Therefore, the inventor has proposed the following technical solution through further research and development.

An embodiment of the present disclosure provides a probe adapter, referring to FIG. 1, including:

• • a first interface 11, configured to be electrically connected to a probe 60 to receive a measured signal;
  • a second interface 12, configured to be electrically connected to a measuring instrument 70 to input the measured signal into the measuring instrument 70;
  • signal transmission lines, including a first signal transmission line 21, a second signal transmission line 22, and a line selection switch, where the first signal transmission line 21 and the second signal transmission line 22 are both located between the first interface 11 and the second interface 12, and the line selection switch is configured to select the first signal transmission line 21 to conduct the first interface 11 and the second interface 12 or select the second signal transmission line 22 to conduct the first interface 11 and the second interface 12; and
  • a signal conditioning circuit 24, located on the second signal transmission line 22, and configured to adjust an impedance of the measured signal to match an input impedance of the measuring instrument, and/or adjust an amplitude of the measured signal to match a measurement range of the measuring instrument.

In this embodiment, in the description of the probe adapter, the measuring instrument 70 and the probe 60 are both placed in a normal operating state, i.e., the measuring instrument 70 is placed horizontally, and an axis of an input port of the measuring instrument 70 is in a horizontal direction. Therefore, the probe 60 and the probe adapter extend in the horizontal direction. Therefore, the first interface 11 and the second interface 12 are respectively located at two ends of the probe adapter in the horizontal direction, which are respectively the left end and the right end in the accompanying drawings.

In this embodiment, the measuring instrument may be an oscilloscope. An oscilloscope is mainly used as an example for description below. It may be understood that the foregoing technical solution may also be used for another instrument similar to an oscilloscope.

It may be understood that the first signal transmission line 21 and the second signal transmission line 22 are configured to be disconnected or non-communicating with each other, which are not limited in structure and position.

The line selection switch is configured to select to electrically connect a signal transmission line that conducts the first interface 11 and the second interface 12, that is, configured to select to electrically connect either of the first signal transmission line 21 and the second signal transmission line 22.
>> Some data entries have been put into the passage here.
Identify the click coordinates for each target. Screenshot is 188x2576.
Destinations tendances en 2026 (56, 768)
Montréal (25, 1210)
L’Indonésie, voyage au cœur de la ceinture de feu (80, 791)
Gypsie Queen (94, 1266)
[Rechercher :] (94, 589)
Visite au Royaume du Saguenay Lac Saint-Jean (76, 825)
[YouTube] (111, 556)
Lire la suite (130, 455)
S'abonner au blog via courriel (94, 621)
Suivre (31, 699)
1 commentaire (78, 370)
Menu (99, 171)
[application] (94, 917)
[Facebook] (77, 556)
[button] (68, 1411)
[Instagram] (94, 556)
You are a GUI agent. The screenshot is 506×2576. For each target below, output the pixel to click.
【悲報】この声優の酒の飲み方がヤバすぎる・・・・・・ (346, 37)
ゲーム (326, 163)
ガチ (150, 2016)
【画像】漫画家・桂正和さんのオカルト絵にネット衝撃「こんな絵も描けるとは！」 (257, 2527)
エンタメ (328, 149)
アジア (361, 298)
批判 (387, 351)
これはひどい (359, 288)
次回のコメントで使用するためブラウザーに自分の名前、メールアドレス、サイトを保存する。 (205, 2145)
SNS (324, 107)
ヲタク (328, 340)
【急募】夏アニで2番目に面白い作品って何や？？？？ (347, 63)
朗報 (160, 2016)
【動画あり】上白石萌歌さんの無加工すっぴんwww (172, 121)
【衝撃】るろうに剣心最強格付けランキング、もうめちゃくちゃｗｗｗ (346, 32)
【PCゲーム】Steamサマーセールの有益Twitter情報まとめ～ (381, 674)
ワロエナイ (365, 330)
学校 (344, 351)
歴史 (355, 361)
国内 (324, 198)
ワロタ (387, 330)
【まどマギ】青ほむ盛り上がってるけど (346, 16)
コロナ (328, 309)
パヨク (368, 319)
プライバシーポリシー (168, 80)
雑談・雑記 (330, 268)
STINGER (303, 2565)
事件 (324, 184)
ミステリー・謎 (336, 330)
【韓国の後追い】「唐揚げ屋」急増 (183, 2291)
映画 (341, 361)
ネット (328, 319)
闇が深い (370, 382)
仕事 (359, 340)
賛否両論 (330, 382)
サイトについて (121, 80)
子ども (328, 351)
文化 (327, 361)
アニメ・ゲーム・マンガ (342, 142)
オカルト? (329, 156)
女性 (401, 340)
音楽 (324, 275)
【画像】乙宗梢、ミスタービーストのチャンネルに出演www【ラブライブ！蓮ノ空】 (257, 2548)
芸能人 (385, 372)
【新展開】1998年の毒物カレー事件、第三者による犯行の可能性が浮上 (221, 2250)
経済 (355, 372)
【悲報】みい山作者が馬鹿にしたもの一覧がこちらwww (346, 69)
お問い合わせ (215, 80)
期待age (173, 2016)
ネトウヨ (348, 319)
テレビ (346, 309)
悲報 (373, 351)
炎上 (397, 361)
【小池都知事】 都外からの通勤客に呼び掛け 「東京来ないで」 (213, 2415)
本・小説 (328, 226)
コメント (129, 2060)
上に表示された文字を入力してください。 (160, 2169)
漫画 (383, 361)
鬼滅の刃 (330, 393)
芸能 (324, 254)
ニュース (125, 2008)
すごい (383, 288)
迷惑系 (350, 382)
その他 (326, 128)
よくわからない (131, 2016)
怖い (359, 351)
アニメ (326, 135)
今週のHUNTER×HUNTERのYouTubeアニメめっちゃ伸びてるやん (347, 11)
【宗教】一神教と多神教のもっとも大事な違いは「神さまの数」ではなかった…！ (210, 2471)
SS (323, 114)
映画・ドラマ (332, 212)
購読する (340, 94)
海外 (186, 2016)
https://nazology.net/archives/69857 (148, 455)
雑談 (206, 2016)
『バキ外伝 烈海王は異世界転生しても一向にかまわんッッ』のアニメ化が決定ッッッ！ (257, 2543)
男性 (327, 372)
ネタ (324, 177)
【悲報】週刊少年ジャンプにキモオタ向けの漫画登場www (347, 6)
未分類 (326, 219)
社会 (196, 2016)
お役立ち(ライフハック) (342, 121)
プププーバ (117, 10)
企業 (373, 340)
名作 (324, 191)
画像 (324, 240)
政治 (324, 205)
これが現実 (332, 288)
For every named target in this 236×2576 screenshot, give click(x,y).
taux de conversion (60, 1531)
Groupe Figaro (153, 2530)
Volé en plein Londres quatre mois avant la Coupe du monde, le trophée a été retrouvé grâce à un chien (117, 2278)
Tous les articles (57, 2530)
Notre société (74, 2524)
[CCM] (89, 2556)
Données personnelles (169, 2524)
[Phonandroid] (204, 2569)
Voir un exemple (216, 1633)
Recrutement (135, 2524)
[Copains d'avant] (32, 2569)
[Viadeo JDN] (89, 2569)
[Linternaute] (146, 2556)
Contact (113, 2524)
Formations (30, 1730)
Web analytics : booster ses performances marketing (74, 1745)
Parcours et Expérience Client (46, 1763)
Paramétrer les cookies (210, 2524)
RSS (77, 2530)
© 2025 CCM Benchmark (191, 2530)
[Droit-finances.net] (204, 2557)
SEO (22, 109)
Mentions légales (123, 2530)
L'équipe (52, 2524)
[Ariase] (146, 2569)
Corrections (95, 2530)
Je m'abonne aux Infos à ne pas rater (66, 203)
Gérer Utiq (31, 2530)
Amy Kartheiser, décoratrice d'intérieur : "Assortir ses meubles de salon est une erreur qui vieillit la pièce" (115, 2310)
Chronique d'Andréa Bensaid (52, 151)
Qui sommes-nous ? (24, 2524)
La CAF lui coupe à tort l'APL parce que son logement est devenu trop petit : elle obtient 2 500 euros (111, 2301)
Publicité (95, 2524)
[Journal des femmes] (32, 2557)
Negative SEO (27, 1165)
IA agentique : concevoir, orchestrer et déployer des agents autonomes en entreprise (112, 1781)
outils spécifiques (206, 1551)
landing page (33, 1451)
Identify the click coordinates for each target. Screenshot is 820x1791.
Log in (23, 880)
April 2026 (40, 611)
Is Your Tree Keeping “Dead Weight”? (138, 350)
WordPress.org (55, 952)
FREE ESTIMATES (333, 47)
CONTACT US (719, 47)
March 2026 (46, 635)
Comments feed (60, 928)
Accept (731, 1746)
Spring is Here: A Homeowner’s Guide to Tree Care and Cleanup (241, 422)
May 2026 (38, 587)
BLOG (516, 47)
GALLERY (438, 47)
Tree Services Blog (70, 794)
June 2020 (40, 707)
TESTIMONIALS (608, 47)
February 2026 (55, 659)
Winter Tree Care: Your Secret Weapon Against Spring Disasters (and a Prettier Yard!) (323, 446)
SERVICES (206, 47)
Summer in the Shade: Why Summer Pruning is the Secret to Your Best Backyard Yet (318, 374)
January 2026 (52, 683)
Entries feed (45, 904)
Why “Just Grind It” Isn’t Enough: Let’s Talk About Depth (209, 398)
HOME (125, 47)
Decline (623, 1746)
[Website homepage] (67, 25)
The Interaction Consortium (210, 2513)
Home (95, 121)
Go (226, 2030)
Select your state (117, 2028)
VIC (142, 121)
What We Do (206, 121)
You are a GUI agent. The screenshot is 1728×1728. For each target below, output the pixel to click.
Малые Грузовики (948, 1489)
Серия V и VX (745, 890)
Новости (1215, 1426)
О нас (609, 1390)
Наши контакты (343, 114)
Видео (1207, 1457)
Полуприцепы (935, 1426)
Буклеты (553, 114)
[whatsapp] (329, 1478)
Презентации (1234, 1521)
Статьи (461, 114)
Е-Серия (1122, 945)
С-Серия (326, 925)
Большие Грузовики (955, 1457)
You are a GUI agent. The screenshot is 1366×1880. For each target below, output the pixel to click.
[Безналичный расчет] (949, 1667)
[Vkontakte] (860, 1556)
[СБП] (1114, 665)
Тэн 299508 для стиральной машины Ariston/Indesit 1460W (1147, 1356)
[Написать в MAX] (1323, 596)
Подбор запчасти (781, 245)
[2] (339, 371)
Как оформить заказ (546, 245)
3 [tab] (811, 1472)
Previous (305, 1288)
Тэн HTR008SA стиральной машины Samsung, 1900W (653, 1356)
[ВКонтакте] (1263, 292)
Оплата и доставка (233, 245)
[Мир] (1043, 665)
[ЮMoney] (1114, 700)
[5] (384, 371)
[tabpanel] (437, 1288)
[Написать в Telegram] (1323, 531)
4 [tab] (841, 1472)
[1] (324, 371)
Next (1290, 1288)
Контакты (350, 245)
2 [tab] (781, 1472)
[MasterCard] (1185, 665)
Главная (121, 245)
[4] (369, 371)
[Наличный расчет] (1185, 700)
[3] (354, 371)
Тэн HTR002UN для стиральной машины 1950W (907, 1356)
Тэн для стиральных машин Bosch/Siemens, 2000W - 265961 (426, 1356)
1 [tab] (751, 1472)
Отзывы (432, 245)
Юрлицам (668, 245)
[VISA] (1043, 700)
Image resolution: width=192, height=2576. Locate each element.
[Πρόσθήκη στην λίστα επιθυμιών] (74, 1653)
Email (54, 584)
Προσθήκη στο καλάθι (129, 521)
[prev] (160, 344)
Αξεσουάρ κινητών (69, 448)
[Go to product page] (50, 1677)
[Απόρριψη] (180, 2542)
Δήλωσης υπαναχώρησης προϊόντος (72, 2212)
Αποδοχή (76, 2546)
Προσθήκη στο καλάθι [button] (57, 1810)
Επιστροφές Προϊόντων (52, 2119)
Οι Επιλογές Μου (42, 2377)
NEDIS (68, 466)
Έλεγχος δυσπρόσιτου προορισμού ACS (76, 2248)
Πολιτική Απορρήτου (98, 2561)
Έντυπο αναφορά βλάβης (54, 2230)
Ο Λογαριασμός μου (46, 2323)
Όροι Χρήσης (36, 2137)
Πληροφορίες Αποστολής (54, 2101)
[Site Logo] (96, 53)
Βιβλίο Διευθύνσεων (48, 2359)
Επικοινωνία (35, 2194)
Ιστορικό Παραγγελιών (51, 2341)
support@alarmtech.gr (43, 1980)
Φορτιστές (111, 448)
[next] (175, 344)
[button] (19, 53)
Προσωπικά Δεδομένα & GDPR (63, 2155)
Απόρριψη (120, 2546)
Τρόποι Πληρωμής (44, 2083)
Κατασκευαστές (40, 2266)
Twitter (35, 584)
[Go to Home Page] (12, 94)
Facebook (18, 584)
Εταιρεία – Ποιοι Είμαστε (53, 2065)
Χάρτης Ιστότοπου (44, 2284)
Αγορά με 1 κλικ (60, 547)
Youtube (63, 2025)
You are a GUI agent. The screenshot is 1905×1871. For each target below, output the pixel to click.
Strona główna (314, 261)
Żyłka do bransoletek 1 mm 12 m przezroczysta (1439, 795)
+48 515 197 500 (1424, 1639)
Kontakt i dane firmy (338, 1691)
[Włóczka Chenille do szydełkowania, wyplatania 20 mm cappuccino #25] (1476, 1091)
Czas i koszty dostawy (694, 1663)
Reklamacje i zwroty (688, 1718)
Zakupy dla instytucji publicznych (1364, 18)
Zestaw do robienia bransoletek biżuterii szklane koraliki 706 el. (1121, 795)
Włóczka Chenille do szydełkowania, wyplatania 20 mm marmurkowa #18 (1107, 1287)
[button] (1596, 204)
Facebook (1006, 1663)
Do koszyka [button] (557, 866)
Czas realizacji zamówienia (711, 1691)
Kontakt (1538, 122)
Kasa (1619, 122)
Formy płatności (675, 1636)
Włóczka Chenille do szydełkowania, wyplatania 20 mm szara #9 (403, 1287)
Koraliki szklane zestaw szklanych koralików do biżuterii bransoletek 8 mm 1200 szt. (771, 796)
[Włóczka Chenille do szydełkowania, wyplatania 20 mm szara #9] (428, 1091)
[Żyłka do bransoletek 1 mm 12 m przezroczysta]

It may be understood that probes used by the measuring instrument have different output impedances. For a high-bandwidth measuring instrument, signal input interfaces are disposed with a low impedance, for example, 50 ohms. Therefore, a probe with a high output impedance, for example, a high impedance passive probe, cannot directly output a signal to the high-bandwidth measuring instrument. Therefore, it is necessary to adjust the impedance of the measured signal through the signal conditioning circuit 24 to match the input impedance of the measuring instrument 70. Meanwhile, an amplitude of a signal with a high impedance generally may exceed the measurement range of the measuring instrument 70. Therefore, it is also necessary to adjust the amplitude of the measured signal through the signal conditioning circuit 24.

For the probe adapter in the embodiment of the present disclosure, two signal transmission lines, namely, the first signal transmission line 21 and the second signal transmission line 22, are disposed between the first interface 11 and the second interface 12 of the probe adapter, and the signal conditioning circuit 24 is disposed on the second signal transmission line 22 and is configured to adjust the impedance and/or the amplitude of the measured signal to correspondingly match the input impedance and/or the measurement range of the measuring instrument. In this way, a high-bandwidth measuring instrument can use an ordinary high impedance passive probe and/or active probe through the probe adapter in this embodiment, and it is not necessary to change probe adapters for different probes.

In some embodiments, referring to FIG. 2, the probe adapter further includes:

• • a control part 31, configured to control the line selection switch to select the first signal transmission line 21 or the second signal transmission line 22 to conduct the first interface 11 and the second interface 12, where the line selection switch is communicatively connected to the control part 31.

The communicative connection includes a wired connection and a wireless connection. Therefore, the control part 31 may control the line selection switch in a wired manner, or may control the line selection switch in a wireless manner. In addition, a wireless connection manner may also exist between other components. Therefore, it is not necessary for a reader to limit a connection between the components to a direct connection in the accompanying drawings, but instead can determine a relationship between the components based on the textual description herein and the implementation of the functions in the embodiments of the present disclosure.

The line selection switch is an execution part that implements the selection of a signal transmission line by the probe adapter. The execution of the line selection switch is controlled by the control part 31. The control of the execution of the line selection switch by the control part 31 has advantages of high efficiency and being not prone to errors.

It can be understood that the selection by the line selection switch can be controlled through a manual operation.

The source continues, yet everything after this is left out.